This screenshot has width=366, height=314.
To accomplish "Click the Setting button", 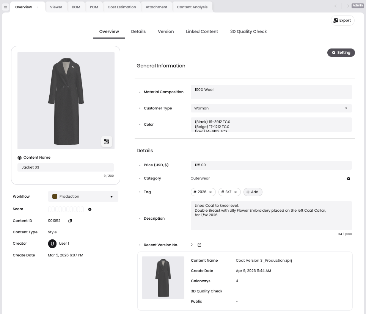I will pyautogui.click(x=341, y=53).
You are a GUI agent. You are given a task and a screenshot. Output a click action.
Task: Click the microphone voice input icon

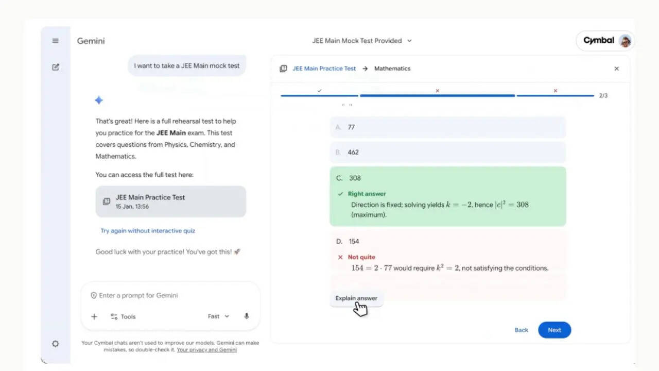(x=247, y=316)
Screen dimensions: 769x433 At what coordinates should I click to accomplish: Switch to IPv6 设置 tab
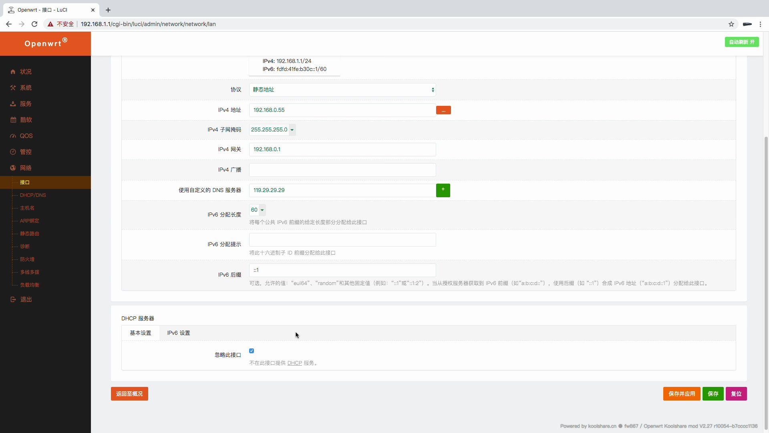click(x=179, y=332)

· · · ·

- Task statement:
Every line with "screenshot" in it should be copied from the entries above.

- Solution for this task:
This screenshot has width=366, height=314.
You are a GUI agent. You are given a task and a screenshot. Output a click action.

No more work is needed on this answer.